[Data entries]

======

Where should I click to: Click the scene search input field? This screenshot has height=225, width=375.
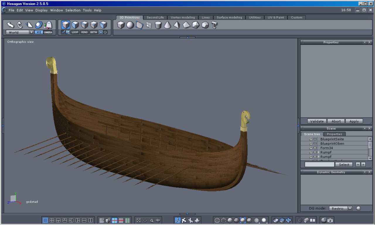(x=319, y=165)
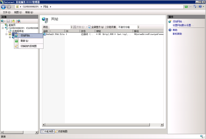Click the 全部显示 show all icon
The width and height of the screenshot is (206, 139).
(90, 27)
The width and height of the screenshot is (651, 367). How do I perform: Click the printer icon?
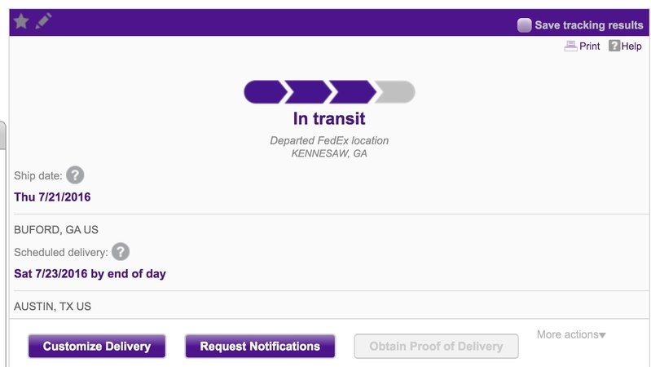[570, 46]
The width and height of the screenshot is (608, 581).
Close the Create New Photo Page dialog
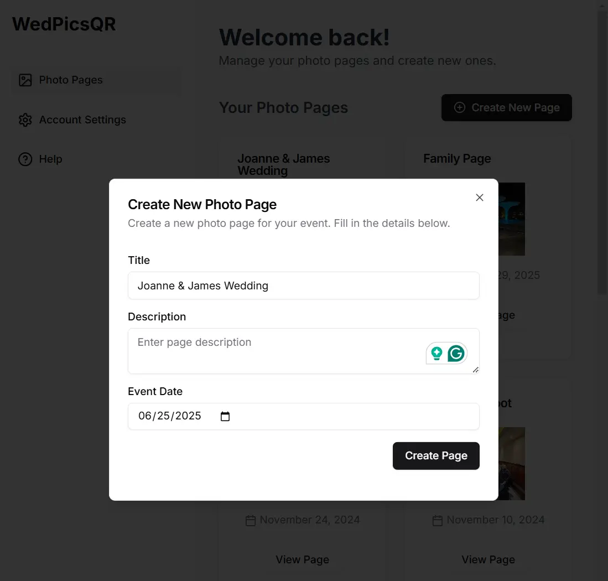480,198
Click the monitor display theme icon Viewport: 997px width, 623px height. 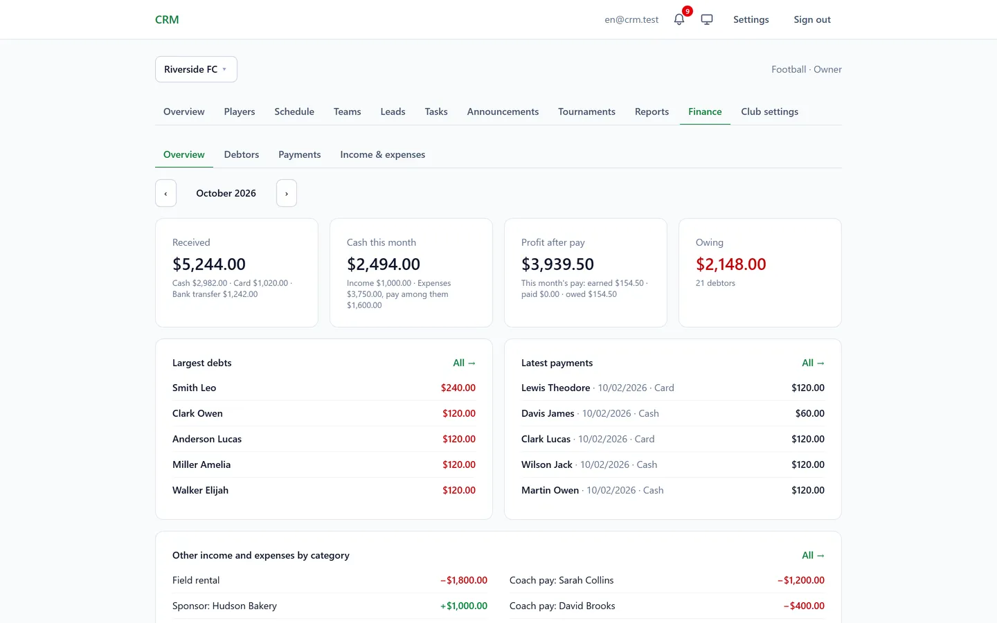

======

= DIRECTIONS =
Repeat every line of the data exactly, but do not include pictures.

= TASK SOLUTION =
Where should I click to: Click the scene search input field? This screenshot has height=225, width=375.
(x=319, y=165)
Click the 全部显示 show all icon
The width and height of the screenshot is (206, 139).
(90, 27)
The width and height of the screenshot is (651, 367). How do I perform: Click the printer icon?
[570, 46]
The width and height of the screenshot is (608, 581).
Close the Create New Photo Page dialog
480,198
Click the monitor display theme icon Viewport: 997px width, 623px height. 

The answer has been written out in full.